Ordinanza di Cassazione Penale Sez. 7 Num. 8497 Anno 2026
Penale Ord. Sez. 7 Num. 8497 Anno 2026
Presidente: COGNOME NOME
Relatore: COGNOME
Data Udienza: 12/02/2026
ORDINANZA
sul ricorso proposto da:
COGNOME NOME nato a BARI il DATA_NASCITA
avverso la sentenza del 08/11/2024 della CORTE APPELLO di BARI GLYPH ·
dato avviso alle parti;
udita la relazione svolta dal Consigliere COGNOME;
Rilevato in fatto e considerato in diritto
Considerato che il motivo unico del ricorso proposto nell’interesse di NOME COGNOME – con il quale viene lamentata violazione di legge e vizio di motivazione per non avere considerato la Corte territoriale che la rilevanza penale del reato di cui all’art. 75 d. Igs. 6 settembre 2011, n. 159 è legata al divieto di associars abitualmente a pregiudicati e, quindi, presuppone rapporti stabili e abituali tra il singolo sottoposto e i pregiudicati – è inammissibile, in quanto in fatto e manifestamente infondato, oltre che riproduttivo di censure già valutate con argomentazioni scevre da vizi logici e giuridici dalla sentenza impugnata.
Invero, in detta sentenza si rileva che: – nel caso in esame dalle forze dell’ordine è stato rilevato che in ben cinque diverse occasioni, in un arco di tempo significativamente ristretto (circa otto mesi), COGNOME venne controllato in compagnia di persone attinte da severi precedenti penali; – tra dette occasioni si segnalano quelle del 29 gennaio 2024, in cui l’imputato si tratteneva all’interno di un circolo ricreativo nel quale erano presenti numerosi altri pregiudicati (uno dei quali NOME COGNOME gravato dallo stesso genere di reati – contro il patrimonio – per il quale è stato ripetutamente attinto COGNOME nel tempo); – inoltre quella del 10 maggio 2014 delle ore 20.20, in cui lo stesso si trovava all’interno di autovettura i compagnia di altre due persone, delle quali una di esse, NOME COGNOME, annoverava precedenti penali per furto e rapina (stesso genere di reati per i quali è stato ripetutamente attinto COGNOME nel tempo); – ricorrono, pertanto, nella specie i plurimi e stabili contatti e le frequentazioni con pregiudicati, necessario presupposto per la fattispecie criminosa ravvisata.
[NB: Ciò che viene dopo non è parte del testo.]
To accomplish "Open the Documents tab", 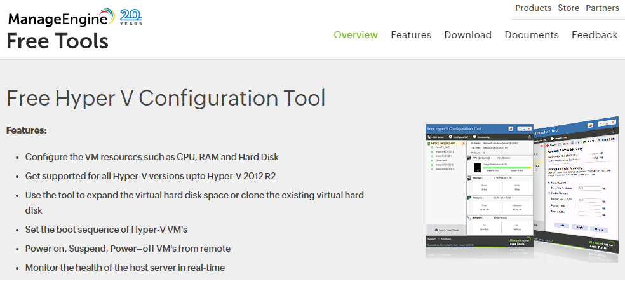I will click(x=532, y=35).
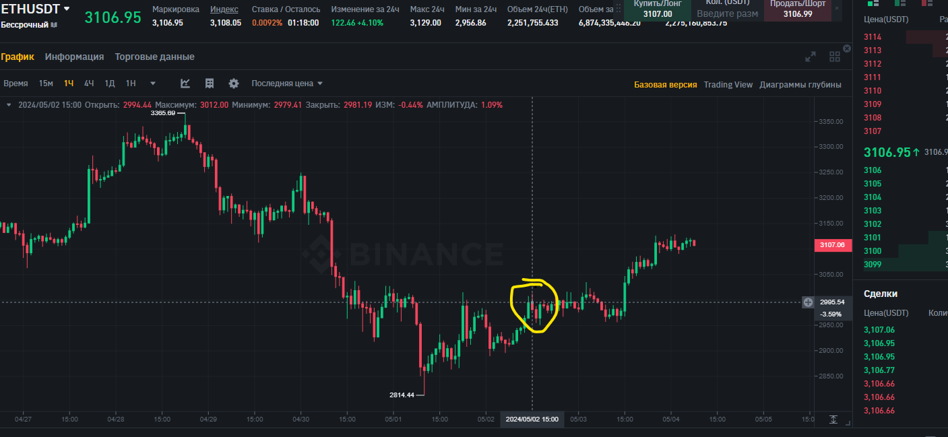Viewport: 948px width, 437px height.
Task: Select the 4Ч candle interval
Action: coord(89,83)
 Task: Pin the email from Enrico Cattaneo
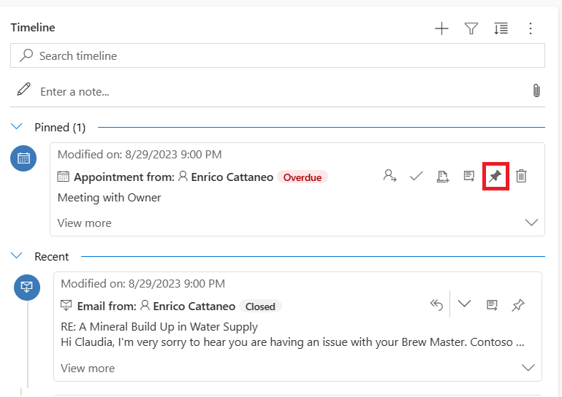click(x=518, y=305)
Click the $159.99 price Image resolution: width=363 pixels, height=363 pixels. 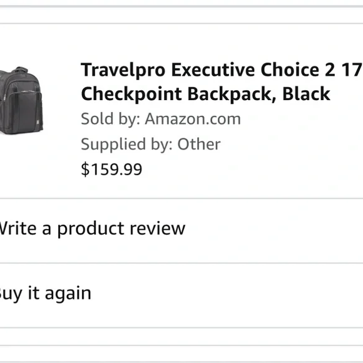[x=111, y=169]
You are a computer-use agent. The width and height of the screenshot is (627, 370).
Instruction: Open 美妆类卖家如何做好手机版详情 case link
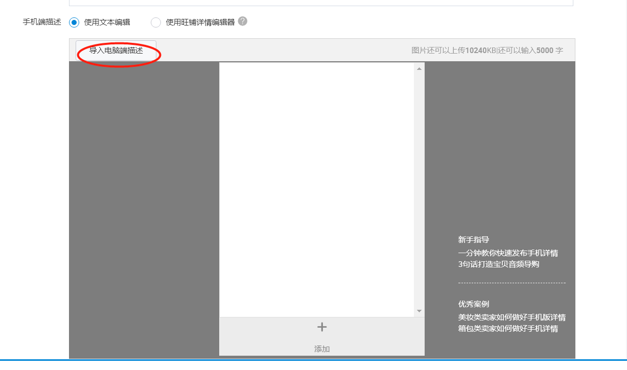click(512, 317)
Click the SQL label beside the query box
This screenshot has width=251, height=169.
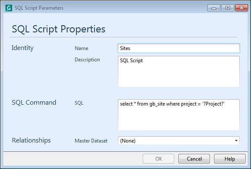click(x=79, y=103)
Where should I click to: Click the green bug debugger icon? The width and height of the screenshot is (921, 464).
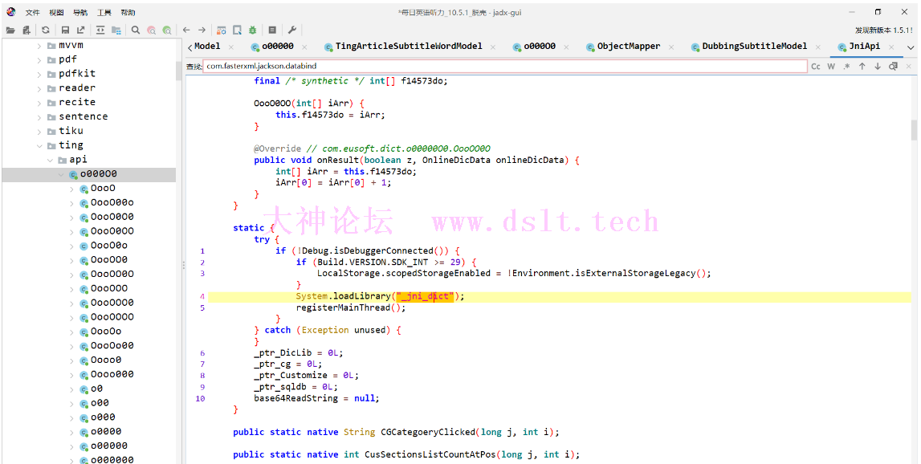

Tali argomentazioni scevre da vizi logici e giuridici sono, altresì, conformi al dato normativo che si assume violato e alla giurisprudenza di questa Corte che lo interpreta. Si veda per tutte Sez. 1, n. 14149 del 20/02/2020, Vurchio, Rv. 278942, secondo cui il reato di cui all’art. 75 del d.lgs. 6 settembre 2011, n. 159, che punisce la violazione della prescrizione che impone alla persona sottoposta alla misura di prevenzione della sorveglianza speciale “di non associarsi abitualmente alle persone che hanno subito condanne e sono sottoposte a misure di prevenzione o di sicurezza”, prevista dall’art. 8, comma 4, del medesimo d.lgs., implica un’abitualità o serialità di comportamenti, essendo, conseguentemente, configurabile soltanto nel caso di plurimi e stabili contatti e frequentazioni con pregiudicati (fattispecie in cui Suprema Corte ha ritenuto immune da vizi la sentenza di condanna che aveva dedotto il carattere non occasionale dei plurimi contatti del ricorrente con pregiudicati (almeno quattro), considerando, oltre al numero degli incontri, il tempo
relativamente concentrato della frequentazione, le modalità attuative, evocative di una precedente programmazione, e la caratura criminale “di non secondaria importanza” dei soggetti frequentati).
Osservato, pertanto, che il ricorso deve essere dichiarato inammissibile, con conseguente condanna del ricorrente al pagamento delle spese processuali e, non ricorrendo ipotesi di esonero, al versamento di una somma alla Cassa delle ammende, determinabile in tremila euro, ai sensi dell’art. 616 cod. proc. pen.
P.Q.M.
Dichiara inammissibile il ricorso e condanna il ricorrente al pagamento delle spese processuali e della somma di euro tremila in favore della Cassa delle ammende. Così deciso in Roma, il 12 febbraio 2026.